■ MATERIAL FOR THIS TASK
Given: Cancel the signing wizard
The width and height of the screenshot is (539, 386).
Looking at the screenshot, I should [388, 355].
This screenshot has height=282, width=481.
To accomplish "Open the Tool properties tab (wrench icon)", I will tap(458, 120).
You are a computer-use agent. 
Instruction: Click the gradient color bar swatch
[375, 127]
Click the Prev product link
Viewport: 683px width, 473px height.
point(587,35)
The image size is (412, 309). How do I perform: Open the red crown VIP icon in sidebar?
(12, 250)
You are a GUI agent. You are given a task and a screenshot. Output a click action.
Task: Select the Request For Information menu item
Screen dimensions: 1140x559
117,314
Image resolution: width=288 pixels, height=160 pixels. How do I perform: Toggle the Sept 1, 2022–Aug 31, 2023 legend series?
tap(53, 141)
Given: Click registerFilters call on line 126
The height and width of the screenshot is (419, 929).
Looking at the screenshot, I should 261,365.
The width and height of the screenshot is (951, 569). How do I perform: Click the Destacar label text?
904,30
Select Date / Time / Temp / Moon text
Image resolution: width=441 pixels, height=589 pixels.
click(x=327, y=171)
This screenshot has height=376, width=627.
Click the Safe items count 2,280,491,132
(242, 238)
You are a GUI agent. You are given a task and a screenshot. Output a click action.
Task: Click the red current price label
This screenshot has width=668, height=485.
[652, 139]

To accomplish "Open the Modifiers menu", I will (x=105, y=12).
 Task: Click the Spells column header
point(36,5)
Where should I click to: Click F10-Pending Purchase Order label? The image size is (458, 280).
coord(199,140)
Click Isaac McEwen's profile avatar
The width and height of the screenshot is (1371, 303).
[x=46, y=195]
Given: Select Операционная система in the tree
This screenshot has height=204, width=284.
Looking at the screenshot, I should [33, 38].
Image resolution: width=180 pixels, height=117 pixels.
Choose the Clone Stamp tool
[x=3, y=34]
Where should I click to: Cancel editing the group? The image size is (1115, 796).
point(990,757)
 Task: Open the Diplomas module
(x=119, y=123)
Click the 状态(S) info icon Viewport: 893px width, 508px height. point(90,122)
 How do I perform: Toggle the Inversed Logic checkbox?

■ DO THIS
Please copy all of the items above word for word, keeping every line and character unchanged.

■ WRITTEN ANSWER
Given: Cancel the signing wizard
The width and height of the screenshot is (539, 386).
Looking at the screenshot, I should [388, 355].
This screenshot has height=282, width=481.
To accomplish "Open the Tool properties tab (wrench icon)", I will tap(458, 120).
You are a computer-use agent. 
Instruction: Click the gradient color bar swatch
[375, 127]
Click the Prev product link
Viewport: 683px width, 473px height.
point(587,35)
The image size is (412, 309). How do I perform: Open the red crown VIP icon in sidebar?
(12, 250)
You are a GUI agent. You are given a task and a screenshot. Output a click action.
Task: Select the Request For Information menu item
Screen dimensions: 1140x559
117,314
Image resolution: width=288 pixels, height=160 pixels. How do I perform: Toggle the Sept 1, 2022–Aug 31, 2023 legend series?
tap(53, 141)
Given: Click registerFilters call on line 126
The height and width of the screenshot is (419, 929).
Looking at the screenshot, I should 261,365.
The width and height of the screenshot is (951, 569). How do I perform: Click the Destacar label text?
904,30
Select Date / Time / Temp / Moon text
Image resolution: width=441 pixels, height=589 pixels.
click(x=327, y=171)
This screenshot has height=376, width=627.
Click the Safe items count 2,280,491,132
(242, 238)
You are a GUI agent. You are given a task and a screenshot. Output a click action.
Task: Click the red current price label
This screenshot has width=668, height=485.
[652, 139]

To accomplish "Open the Modifiers menu", I will (x=105, y=12).
 Task: Click the Spells column header
point(36,5)
Where should I click to: Click F10-Pending Purchase Order label? The image size is (458, 280).
coord(199,140)
Click Isaac McEwen's profile avatar
The width and height of the screenshot is (1371, 303).
[x=46, y=195]
Given: Select Операционная система in the tree
This screenshot has height=204, width=284.
Looking at the screenshot, I should [33, 38].
Image resolution: width=180 pixels, height=117 pixels.
Choose the Clone Stamp tool
[x=3, y=34]
Where should I click to: Cancel editing the group? The image size is (1115, 796).
point(990,757)
 Task: Open the Diplomas module
(x=119, y=123)
Click the 状态(S) info icon Viewport: 893px width, 508px height. point(90,122)
 How do I perform: Toggle the Inversed Logic checkbox?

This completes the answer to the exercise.